Friday, 27 November 2015

European Outlook # 24, Dec 2015

They're all Mad

John Kampfer writing in The Daily Telegraph asks of Vladimir Putin: "is he a cunning strategist who responds to events as they happen? Or is he mad?" This is familiar territory. When we were fighting Napoleon Bonaparte we were told that he hated our monarchy, the Protestant religion and our “ancient liberties”. We were also informed that the Emperor was mad and frequently to be seen chewing the carpet and foaming at the mouth.

Kaiser Bill was also mad. According to the Daily Mail he  ordered his troops to bayonet Belgian babies, rape nuns on an industrial scale, and tie monks to the clappers of the bells of St Michael's Cathedral.

Adolf Hitler was the maddest of the lot having allegedly been infected with cerebral syphilis by a Jewish whore in a Viennese brothel. As a result he stayed up all night eating cream cakes with his astrologers and spent his days in a drug induced stupor.

The actor Omar Sharif recalled on the fiftieth anniversary of the Suez Invasion that the British Army told its officers that they were liberating Egypt from a mad dictator. They were therefore surprised to be fired at by armed civilians totally loyal to Gamal Abdul Nasser.

The latest celebrity madman is the North Korean dictator Kim Jong-un.
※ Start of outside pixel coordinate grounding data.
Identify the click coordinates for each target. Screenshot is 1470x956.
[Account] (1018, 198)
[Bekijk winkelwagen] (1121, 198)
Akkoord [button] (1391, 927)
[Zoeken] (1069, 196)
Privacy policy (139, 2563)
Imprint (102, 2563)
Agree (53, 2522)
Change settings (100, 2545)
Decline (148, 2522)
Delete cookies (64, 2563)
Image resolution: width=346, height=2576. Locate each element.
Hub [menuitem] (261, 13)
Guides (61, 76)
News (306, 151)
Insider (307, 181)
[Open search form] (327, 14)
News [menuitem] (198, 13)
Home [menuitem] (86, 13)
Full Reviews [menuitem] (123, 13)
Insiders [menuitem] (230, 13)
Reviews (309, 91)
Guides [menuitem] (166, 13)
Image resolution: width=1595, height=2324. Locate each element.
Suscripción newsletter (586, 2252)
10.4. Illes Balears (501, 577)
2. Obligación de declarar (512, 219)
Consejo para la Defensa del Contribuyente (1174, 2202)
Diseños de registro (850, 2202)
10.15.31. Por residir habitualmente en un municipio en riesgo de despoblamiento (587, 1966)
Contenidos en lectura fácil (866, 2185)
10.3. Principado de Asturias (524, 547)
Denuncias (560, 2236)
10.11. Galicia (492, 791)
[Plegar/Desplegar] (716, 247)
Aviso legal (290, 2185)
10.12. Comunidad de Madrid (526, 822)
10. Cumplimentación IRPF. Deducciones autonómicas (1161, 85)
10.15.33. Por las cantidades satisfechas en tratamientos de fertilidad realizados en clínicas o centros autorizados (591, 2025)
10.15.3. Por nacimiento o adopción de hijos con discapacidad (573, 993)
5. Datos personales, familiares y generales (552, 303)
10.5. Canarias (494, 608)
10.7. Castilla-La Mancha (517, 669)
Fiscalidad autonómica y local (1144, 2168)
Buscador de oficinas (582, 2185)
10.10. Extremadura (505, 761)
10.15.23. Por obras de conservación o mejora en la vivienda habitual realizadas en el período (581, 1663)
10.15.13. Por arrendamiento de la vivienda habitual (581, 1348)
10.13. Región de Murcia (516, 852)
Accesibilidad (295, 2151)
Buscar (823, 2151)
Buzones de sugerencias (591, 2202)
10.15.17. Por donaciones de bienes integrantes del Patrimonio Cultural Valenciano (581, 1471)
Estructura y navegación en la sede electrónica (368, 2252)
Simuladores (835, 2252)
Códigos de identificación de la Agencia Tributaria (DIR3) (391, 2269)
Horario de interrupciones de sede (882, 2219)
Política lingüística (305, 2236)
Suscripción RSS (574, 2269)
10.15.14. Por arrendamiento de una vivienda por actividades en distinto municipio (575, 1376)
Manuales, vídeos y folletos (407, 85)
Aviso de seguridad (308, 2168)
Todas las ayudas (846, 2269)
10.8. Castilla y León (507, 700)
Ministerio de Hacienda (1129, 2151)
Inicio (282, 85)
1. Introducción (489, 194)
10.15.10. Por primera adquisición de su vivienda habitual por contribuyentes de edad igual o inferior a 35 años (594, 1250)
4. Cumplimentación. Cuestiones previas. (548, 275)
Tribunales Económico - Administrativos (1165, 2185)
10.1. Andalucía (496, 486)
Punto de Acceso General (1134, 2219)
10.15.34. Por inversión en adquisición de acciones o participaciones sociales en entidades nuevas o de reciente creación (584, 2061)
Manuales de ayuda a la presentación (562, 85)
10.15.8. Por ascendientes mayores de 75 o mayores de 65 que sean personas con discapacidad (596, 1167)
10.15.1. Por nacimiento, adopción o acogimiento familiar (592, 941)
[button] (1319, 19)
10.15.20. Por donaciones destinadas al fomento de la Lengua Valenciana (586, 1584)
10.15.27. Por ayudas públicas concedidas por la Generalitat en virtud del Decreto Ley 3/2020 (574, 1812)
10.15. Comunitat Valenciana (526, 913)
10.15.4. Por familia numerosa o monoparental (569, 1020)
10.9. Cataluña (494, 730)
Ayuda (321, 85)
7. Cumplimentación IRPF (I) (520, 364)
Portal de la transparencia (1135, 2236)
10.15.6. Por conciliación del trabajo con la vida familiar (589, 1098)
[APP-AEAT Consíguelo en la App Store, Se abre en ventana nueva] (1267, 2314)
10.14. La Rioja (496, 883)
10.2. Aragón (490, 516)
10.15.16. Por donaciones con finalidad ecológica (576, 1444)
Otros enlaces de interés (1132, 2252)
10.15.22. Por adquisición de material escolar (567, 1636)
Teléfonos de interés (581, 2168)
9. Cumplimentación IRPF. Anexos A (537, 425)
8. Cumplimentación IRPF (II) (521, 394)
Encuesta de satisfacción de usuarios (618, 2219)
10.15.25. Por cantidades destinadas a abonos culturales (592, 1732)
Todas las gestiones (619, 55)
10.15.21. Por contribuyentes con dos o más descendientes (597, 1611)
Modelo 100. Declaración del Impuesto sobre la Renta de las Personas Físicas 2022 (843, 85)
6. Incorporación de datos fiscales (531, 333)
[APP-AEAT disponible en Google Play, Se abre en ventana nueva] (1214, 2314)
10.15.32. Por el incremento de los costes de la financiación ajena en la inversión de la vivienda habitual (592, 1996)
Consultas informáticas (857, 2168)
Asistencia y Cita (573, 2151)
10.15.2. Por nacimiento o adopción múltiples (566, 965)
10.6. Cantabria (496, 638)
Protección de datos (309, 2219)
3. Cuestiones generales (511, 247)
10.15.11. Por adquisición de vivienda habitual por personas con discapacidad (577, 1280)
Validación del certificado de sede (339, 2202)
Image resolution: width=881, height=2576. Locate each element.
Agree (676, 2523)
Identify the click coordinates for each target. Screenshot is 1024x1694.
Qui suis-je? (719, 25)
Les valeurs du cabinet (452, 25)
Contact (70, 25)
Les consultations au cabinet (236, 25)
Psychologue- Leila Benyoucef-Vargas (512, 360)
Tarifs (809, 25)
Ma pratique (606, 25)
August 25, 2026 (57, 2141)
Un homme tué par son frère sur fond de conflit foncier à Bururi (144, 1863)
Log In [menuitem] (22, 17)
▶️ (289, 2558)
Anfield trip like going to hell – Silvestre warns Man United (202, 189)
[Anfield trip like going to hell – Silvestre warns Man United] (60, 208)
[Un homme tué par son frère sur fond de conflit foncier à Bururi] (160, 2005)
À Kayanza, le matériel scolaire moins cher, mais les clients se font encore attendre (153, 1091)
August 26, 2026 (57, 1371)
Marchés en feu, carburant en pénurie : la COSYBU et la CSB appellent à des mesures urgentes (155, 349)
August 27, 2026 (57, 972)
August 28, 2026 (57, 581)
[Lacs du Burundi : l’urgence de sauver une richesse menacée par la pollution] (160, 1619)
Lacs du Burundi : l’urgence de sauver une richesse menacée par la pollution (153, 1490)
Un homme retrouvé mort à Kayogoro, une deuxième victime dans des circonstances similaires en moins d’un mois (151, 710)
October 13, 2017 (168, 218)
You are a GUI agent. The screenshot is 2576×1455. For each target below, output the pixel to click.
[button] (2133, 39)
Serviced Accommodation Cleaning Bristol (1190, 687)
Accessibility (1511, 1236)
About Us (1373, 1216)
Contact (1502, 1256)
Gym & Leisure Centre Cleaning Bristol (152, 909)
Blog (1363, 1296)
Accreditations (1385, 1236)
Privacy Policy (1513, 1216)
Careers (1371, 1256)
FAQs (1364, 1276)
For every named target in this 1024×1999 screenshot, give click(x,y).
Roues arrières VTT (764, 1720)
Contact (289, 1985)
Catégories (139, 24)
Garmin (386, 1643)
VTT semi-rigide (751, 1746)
He probably is mad but as we are not actually at war with him a final diagnosis is awaited. Kim recently had his defence minister shot for falling asleep at a meeting but Margaret Thatcher would probably have done the same if any of her ministers had dared to nod off.

The "Islamic State" murderers who struck at France and Turkey are psychotic and suicidal but they are pursuing a clear political objective by means of terror. This tactic worked for the Stern Gang in Palestine, the Mau Mau in Kenya and the IRA in Northern Ireland. Terrorism works if its enemies don't understand the problem. Not long ago Dave Cameron wanted to bomb al-Assad's forces in support of the Syrian rebels but now he wants to bomb the rebels in support of the Syrian government. 

Most of our enemies are mad but we are led by sane and rational politicians who have destroyed our industry, imported millions of Third World immigrants, blindly followed American foreign policy, and mortgaged our country to the moneylenders. Thank God we're British.

Spreading the Word

Years ago political parties and had their own publications which ranged from duplicated newsletters to properly printed newspapers and magazines. Printing and postage was expensive but before we had the Internet it was the only way to spread the word.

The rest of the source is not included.